TomasBeuzen / pybeach

A Python package for locating the dune toe on cross-shore beach profile transects.
MIT License
19 stars 12 forks source link

Discussion regarding profile classification for crest detection #10

Open benjaminh opened 4 years ago

benjaminh commented 4 years ago

Hello there,

my colleagues and I work for a coastal observatory and I wrote some Python code to process LIDAR data. Our method is similar to RR (relative relief) provided in your package yet quite different on some points. I found your paper and this repo back these days and this was quite a nice discovery as you provide some interesting thoughts using ML.
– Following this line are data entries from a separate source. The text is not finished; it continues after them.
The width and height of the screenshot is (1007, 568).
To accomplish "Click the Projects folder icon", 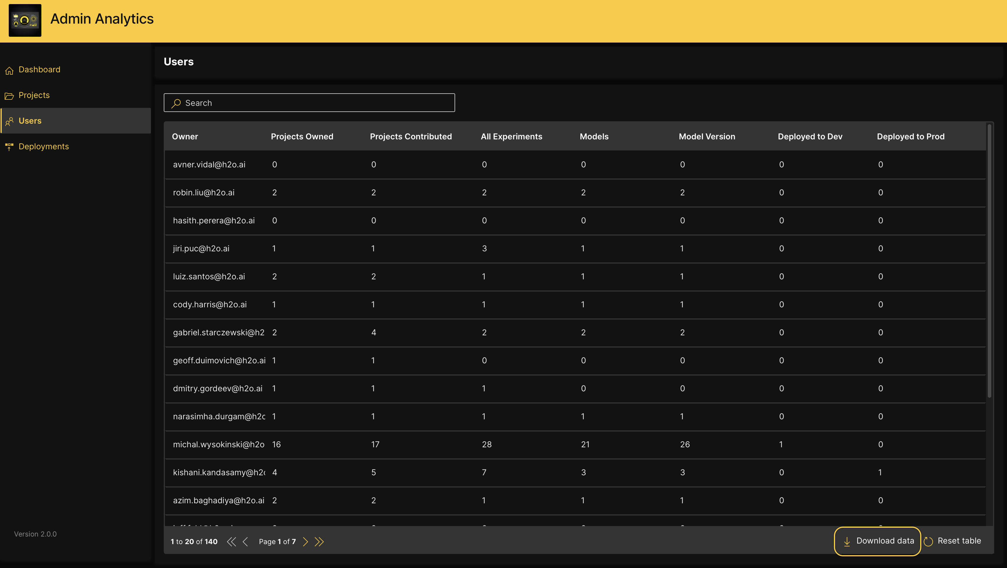I will (x=9, y=96).
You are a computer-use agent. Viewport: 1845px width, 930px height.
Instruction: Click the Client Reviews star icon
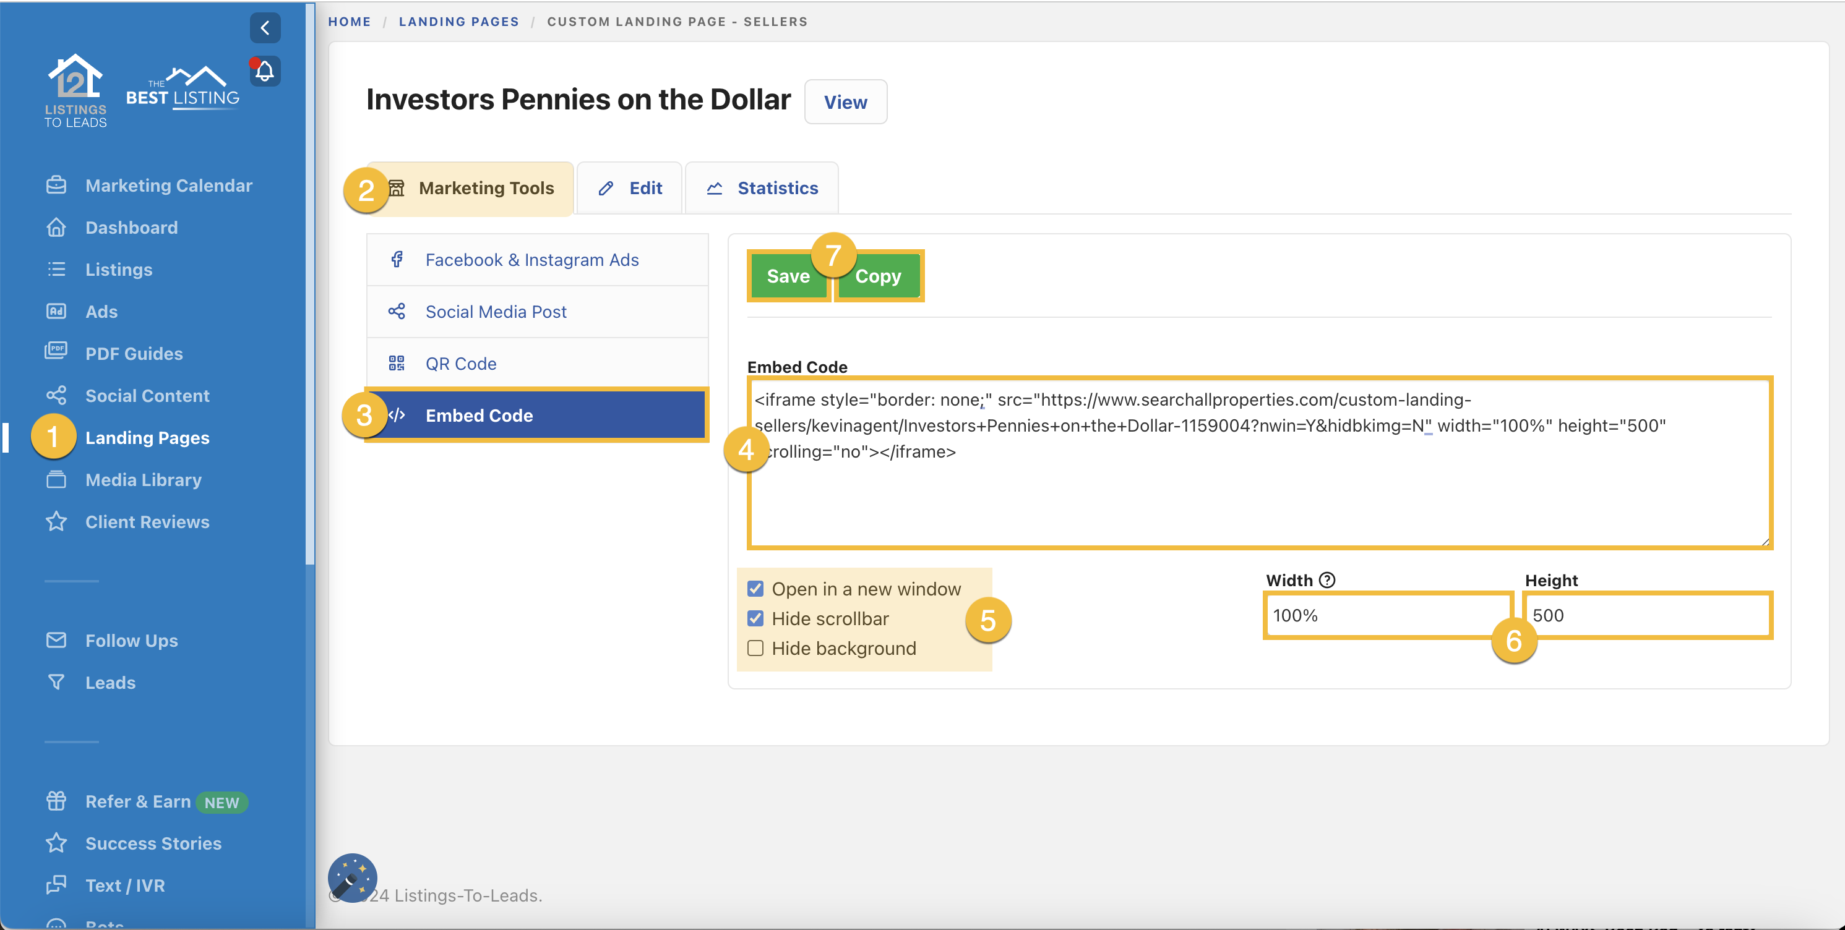tap(56, 521)
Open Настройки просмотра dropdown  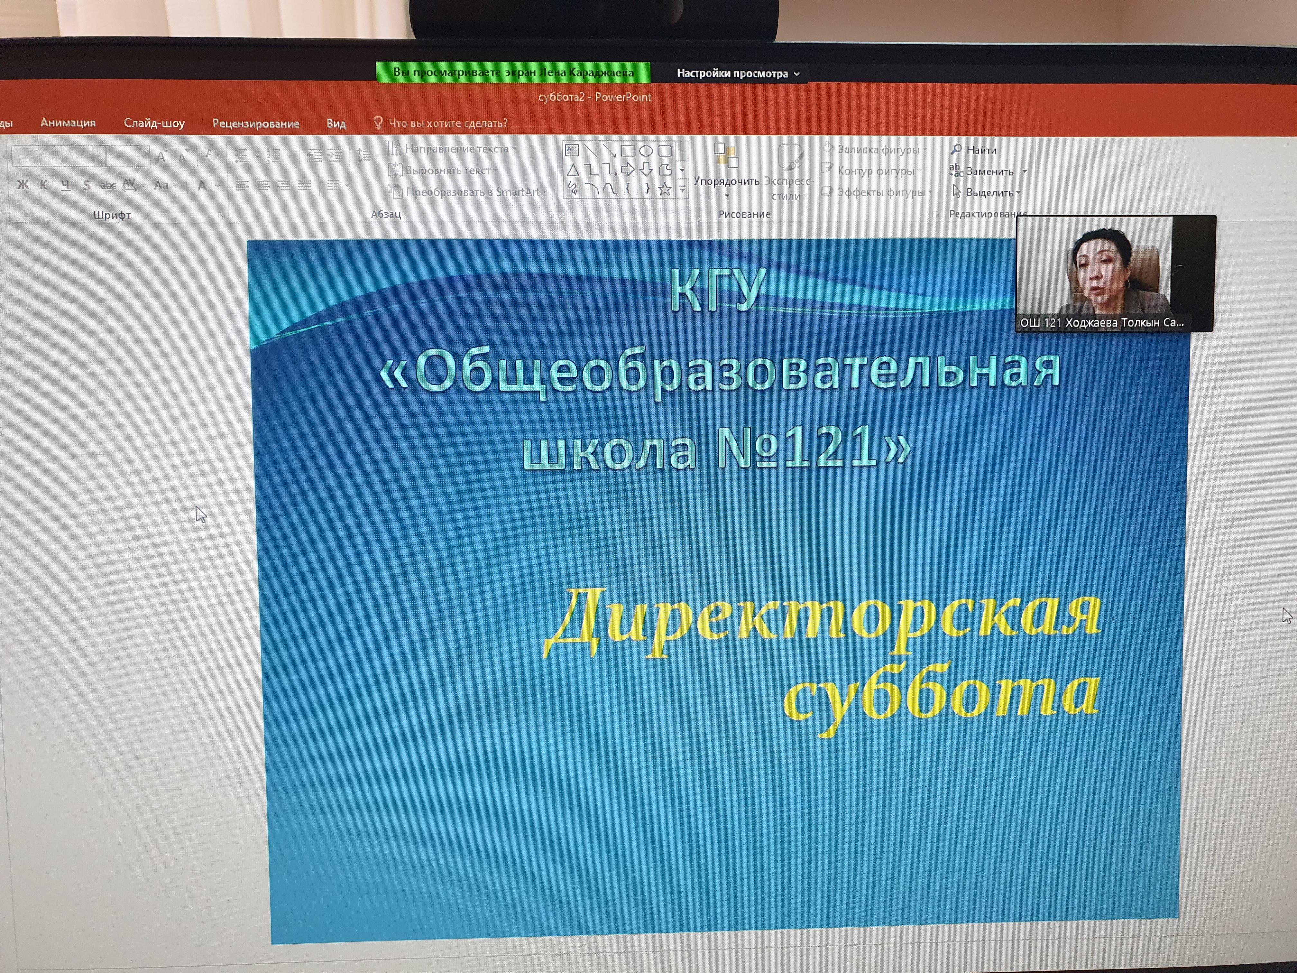coord(737,74)
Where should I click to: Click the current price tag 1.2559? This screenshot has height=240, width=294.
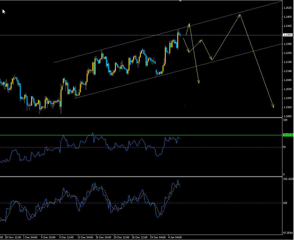pos(287,35)
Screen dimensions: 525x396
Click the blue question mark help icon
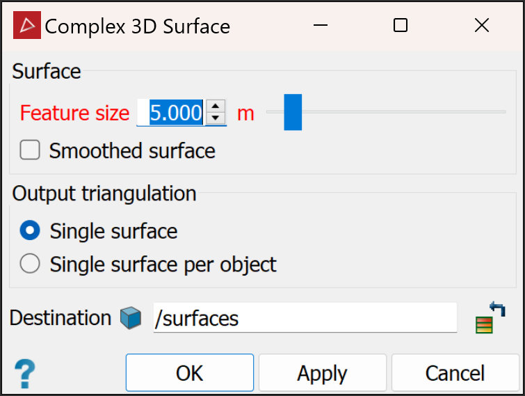(24, 374)
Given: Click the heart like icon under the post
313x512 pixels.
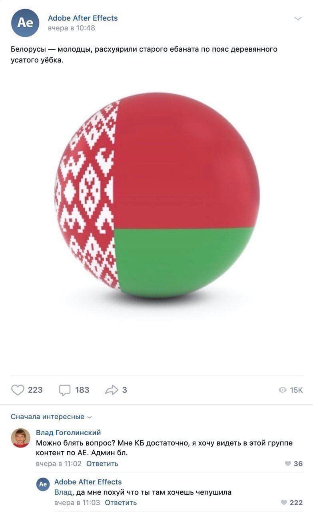Looking at the screenshot, I should click(18, 390).
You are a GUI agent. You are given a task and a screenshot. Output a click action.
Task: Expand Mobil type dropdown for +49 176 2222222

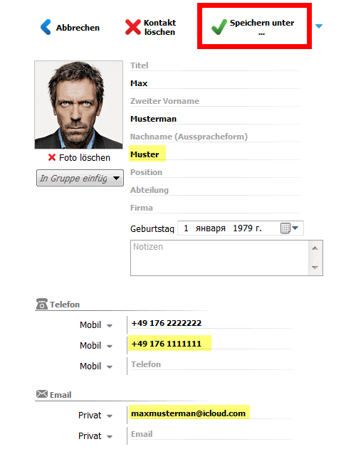110,326
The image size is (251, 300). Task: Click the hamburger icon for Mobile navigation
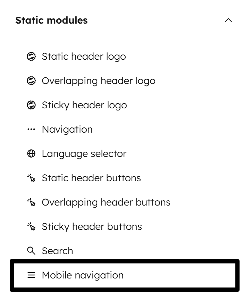(32, 275)
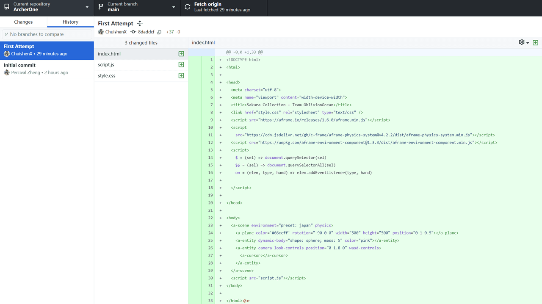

Though I did struggle a bit to make an editable install (not used to poetry) and to make use of my data (opposite profile direction, profile points numbering not starting at 0, failures on detecting a dune toe depending on the profile, etc.), the results are very interesting ! We are thinking of creating our own classifier based on our data but I'm unsure if we have enough training data at that moment (~300 profiles vs. ~1500 that you used to create your models).

Yet, if the results on the dune toe detection are satisfying so far, we still have trouble on detecting the correct crest, whether considering a geomorphology approach or a risk management approach, and depending on the profile typology.

For example, sometimes the highest z value goes too far on land side whereas the highest peek sometimes point to a tiny peek on the beach side.

So here is the main question: did you try to apply your ML method (using a random forest classifier) in order to detect the dune crest as well ? And in a similar way, we observe that the crest detection is sensitive to profile morphology (like reflective vs. dissipative one), did you try or do you know any approach that makes use of profile classification before detecting the crest/toe ?

JakubP23 commented 3 years ago

Hi there,

I saw that you were also working on calculating different parts of a coastal dune. I am currently helping work on a research project in which we are measuring the dunes using LiDAR data. I was wondering, how were you able to input your data into pybeach in order to get back results. It would be great if you could help me. Thanks

benjaminh commented 3 years ago

Loading data to be processed by pybeach was pretty straightforward in my case :

For a simple use case, I end up with something like that :

import numpy as np
import pandas as pd
from pybeach.beach import Profile

input_data_file = '/path/to/my_csv_file.csv'
profile = pd.read_csv(input_data_file, delimiter='#', decimal=',')

x = np.arange(len(profile))
z = profile['z'].to_numpy()[::-1] # I need to revert points since Pybeach expects profile to be seaward

p = Profile(x, z)

Hope it helps, good luck

JakubP23 commented 3 years ago

Hi, Thank you for the helpful advice and the code. I was also wondering about what you used to convert your .las files into a .csv file. Did you use python to do this or some other format?

pwernette commented 3 years ago

This discussion is interesting and brings up several good ideas about leveraging the ML approach with crest identification. I wonder if it makes a difference if metrics used in the ML model are computed along a profile or using a planform area.

As to @JakubP23 most recent comment, lastools has a utility to convert LAS/LAZ files to CSV (and other ASCII file formats) and it works as a command line utility. Otherwise, I've found the laspy package with Python very user-friendly and versatile. It looks like the laspy package also utilizes lastools utilities but wrapped up in a Python workspace, although I could be mistaken. Either way, converting LAS/LAZ to ASCII can be done via lastools (stand-alone utility) or the laspy package in Python.

JakubP23 commented 3 years ago

Hello once again. I managed to get a csv file in order to be able to use it in beach.py. I belive that I set the correct path for the.csv file and tried to run it as is. I received an error and haven't been able to figure out how to fix it. I was hoping you would maybe know what I am doing wrong. I will add the code + the terminal with the error. Thanks in advance.

`import numpy as np import pandas as pd from pybeach.beach import Profile

input_data_file = '/Users/kuba2001/Desktop/A1/LiDAR_Points.csv' profile = pd.read_csv(input_data_file, delimiter='#', decimal=',')

x = np.arange(len(profile)) z = profile['z'].to_numpy()[::-1] # I need to revert points since Pybeach expects profile to be seaward

p = Profile(x, z)`

Screen Shot 2021-08-05 at 1 46 04 PM

benjaminh commented 3 years ago

According to your screenshot and error message, I believe your csv file doesn't have the same structure as mine. Can you show an excerpt of your csv file? Do you have a column named 'z'?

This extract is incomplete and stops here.